As far as using a William Shatner “name your price” strategy for my next brake job, I’ll let you know how that one works out.  I’ve been walking all summer and have hardly used my car which may postpone the need to the point where the company comes to their senses.

The bottom line in all this is a huge attempt to extend the bottom line and make it someone else’s problem.  Whether it’s postponing until after the next election, or placing the financial burden on future generations, the kick-the-can-extend-and-pretend plan has now become the name-your-own-price-plan so that if and when the country and Wal-mart does go broke, at least we can blame it on the customer for naming their own price… zero.  As far as the new “Super” congress is concerned, my guess is that it will be made up of six people who are not going to be up for re-election and another six people who have no chance of winning re-election unless they hit a homerun.

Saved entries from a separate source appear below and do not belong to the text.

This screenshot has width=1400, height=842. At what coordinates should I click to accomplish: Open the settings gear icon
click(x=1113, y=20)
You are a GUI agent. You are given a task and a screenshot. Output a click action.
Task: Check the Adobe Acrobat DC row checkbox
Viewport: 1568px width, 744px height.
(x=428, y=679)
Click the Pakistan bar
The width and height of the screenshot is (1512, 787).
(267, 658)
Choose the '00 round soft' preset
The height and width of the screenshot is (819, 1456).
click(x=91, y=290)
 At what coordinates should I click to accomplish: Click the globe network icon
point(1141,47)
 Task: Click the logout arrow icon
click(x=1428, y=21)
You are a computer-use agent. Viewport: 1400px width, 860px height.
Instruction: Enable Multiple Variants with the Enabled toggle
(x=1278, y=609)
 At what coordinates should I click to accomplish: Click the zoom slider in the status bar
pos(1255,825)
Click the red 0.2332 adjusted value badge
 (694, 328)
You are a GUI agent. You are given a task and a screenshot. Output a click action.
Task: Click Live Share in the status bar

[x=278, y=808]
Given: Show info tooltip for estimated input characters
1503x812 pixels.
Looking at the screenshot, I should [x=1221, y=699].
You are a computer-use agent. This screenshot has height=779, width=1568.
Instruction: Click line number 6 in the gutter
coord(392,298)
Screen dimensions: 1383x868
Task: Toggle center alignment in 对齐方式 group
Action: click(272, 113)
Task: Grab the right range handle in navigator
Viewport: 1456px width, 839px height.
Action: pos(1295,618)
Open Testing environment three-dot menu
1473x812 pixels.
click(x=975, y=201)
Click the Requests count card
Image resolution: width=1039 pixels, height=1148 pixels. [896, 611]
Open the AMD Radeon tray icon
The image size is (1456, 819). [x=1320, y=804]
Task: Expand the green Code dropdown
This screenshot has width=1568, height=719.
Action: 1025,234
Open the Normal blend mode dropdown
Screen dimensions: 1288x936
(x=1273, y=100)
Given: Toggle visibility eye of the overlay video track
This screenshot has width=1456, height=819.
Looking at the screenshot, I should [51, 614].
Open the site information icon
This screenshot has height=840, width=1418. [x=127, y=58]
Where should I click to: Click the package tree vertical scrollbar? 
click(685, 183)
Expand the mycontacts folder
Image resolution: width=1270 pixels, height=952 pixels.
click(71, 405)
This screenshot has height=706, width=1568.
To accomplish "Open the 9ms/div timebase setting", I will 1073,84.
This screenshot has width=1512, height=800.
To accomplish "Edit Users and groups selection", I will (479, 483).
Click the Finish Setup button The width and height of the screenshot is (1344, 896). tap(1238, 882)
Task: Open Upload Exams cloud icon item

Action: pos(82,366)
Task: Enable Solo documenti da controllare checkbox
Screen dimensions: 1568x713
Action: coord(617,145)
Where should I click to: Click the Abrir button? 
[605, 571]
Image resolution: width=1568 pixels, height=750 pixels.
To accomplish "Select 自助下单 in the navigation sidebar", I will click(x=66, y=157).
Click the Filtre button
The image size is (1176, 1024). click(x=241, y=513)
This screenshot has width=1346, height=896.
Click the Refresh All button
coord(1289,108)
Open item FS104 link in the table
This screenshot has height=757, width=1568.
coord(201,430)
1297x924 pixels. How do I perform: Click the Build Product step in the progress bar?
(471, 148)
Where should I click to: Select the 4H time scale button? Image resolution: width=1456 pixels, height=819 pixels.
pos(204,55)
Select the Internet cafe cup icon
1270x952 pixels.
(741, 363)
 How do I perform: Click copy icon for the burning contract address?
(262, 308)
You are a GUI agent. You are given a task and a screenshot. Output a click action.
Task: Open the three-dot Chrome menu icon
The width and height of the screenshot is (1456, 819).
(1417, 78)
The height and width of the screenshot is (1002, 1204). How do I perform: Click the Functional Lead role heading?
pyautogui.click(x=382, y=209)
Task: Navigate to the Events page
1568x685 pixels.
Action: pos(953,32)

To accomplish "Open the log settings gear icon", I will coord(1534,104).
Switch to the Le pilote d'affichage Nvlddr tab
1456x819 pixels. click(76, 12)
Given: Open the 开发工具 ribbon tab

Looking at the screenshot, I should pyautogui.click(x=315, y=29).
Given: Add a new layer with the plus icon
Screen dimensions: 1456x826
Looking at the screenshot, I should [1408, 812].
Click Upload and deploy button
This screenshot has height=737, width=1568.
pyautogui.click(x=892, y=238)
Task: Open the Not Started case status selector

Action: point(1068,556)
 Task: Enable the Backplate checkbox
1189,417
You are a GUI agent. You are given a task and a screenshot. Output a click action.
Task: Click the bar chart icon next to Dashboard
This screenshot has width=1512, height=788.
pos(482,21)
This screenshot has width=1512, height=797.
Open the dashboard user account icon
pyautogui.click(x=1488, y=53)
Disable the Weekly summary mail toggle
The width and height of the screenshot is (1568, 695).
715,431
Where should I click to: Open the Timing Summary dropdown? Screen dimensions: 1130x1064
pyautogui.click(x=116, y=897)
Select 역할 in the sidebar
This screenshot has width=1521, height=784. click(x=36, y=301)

What happened to doing the right thing rather than simply saying the right thing and accepting the consequences.  No one likes uncertainty and the volatility it creates is one more chance to fleece the public.  Does anyone really believe that people are dumb enough to accept the words “balanced approach” as meaning the same thing as “balanced budget?”  If people do accept such spin, then I guess they deserve the opportunity to name their own price when it comes to the value of their country.  By the way, can you get a T-bill on E-bay?